But you would have to say Lucinda Williams is the exception to that rule. Though she set out young, playing folk and blues around the clubs and coffeehouses of the South, by the time she hit her thirties she had still released only one record of original songs. And though her next few albums established her as one of the pre-eminent Southern roots artists, the records continued to come slowly, as though their creation were costing the artist a part of her soul. Oddly, though, as Williams has grown older her output has accelerated – massively.

Ghosts Of Highway 20, Lucinda Williams’ new album, is a two-disc set. What’s more, it’s the second double album she’s released within eighteen months – that’s thirty-four new recordings in total, a productive streak by any standards.

The first thing that strikes me about Ghosts Of Highway 20 is not actually the songs, but the sound. It’s a slow, almost psychedelic groove, given form by chiming electric guitars, laying a bed for Lucinda’s languid vocals.

Like the opening song on 2014’s double, Down Where The Spirit Meets The Bone, the album begins with a setting of a poem by Lucinda’s late father, the poet Miller Williams. It was always a fair bet that Lucinda’s vernacular style, her ear and eye for detail and terse economical use of language were a legacy of growing up with a poet and teacher, and this track would seem to confirm it.

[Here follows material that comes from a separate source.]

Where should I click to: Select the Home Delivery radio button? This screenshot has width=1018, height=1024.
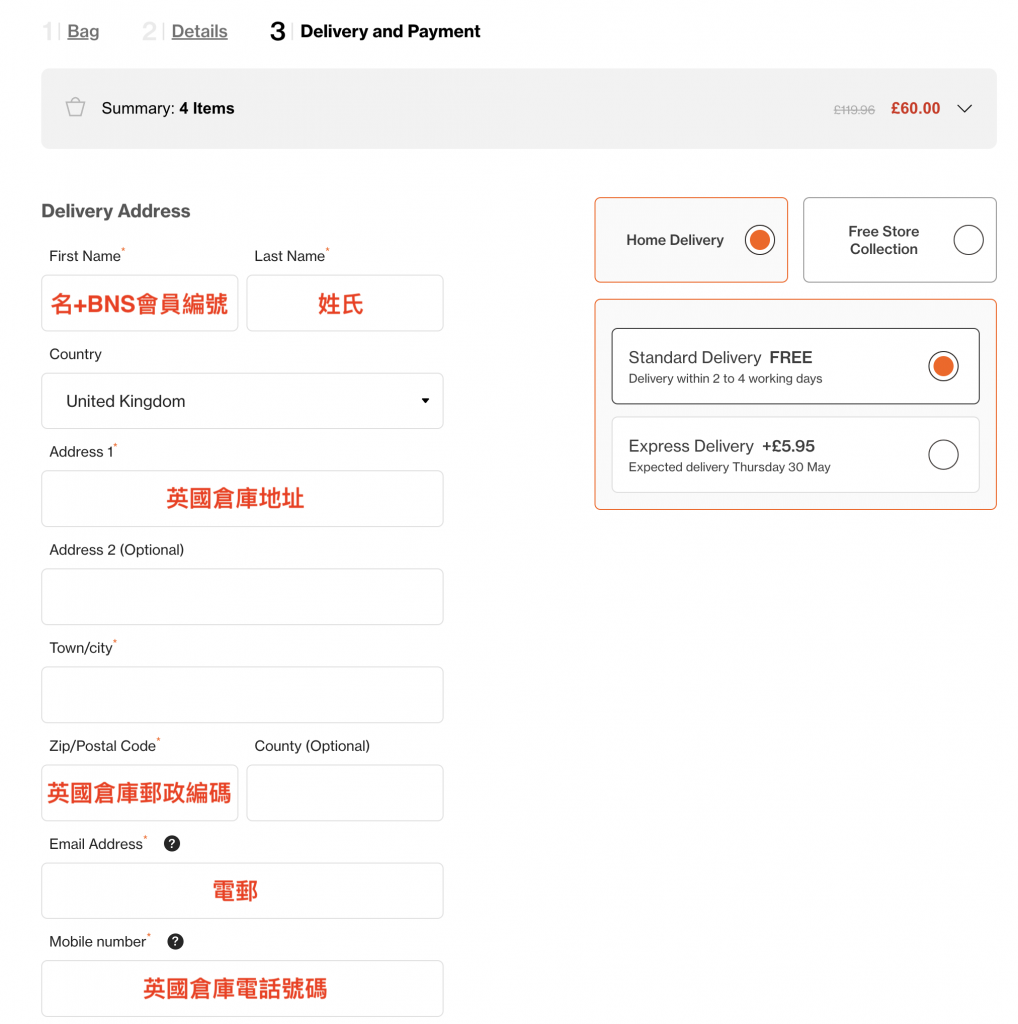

And the song that follows is based on the words of another writer, Woody Guthrie, adapted from his recently discovered novel House Of Earth. Written in the voice of a prostitute – or perhaps more a sexual educator – it’s a weird monologue, a bit different from anything else in Williams’ catalogue. But it underscores a theme of this album, which is embodied in the title, Ghosts Of Highway 20. That highway – a major east-west interstate through the Southern United States – is dotted with places and people already memorialised in Williams’ songs, and this collection introduces a whole lot more.

As the album unfolds, character songs give way to love songs, then to even more vulnerable expressions as she confronts age and mortality. And one is reminded again of her father in ‘If My Love Could Kill’, in which she contemplates his decline and her own helplessness in the face of the inevitable.

But does Lucinda Williams still rock? The great self-titled record she made for Rough Trade in 1989, which was really her breakthrough, interspersed introspective stuff with deep driving tunes like ‘Passionate Kisses’ or ‘Changed The Locks’. And later successes like ‘Car Wheels On A Gravel Road’ at least delivered her dark meditations at sprightly tempos. The closest Lucinda gets to a rock tune here might be ‘Doors Of Heaven’, a swampy gospel song that would suit Mavis Staples or Tony Joe White.

More often the album feels like an electrified version of Bruce Springsteen’s Nebraska – in fact, Williams includes a version of a Springsteen song, ‘Factory’, which she treats to this same moody, ambient approach.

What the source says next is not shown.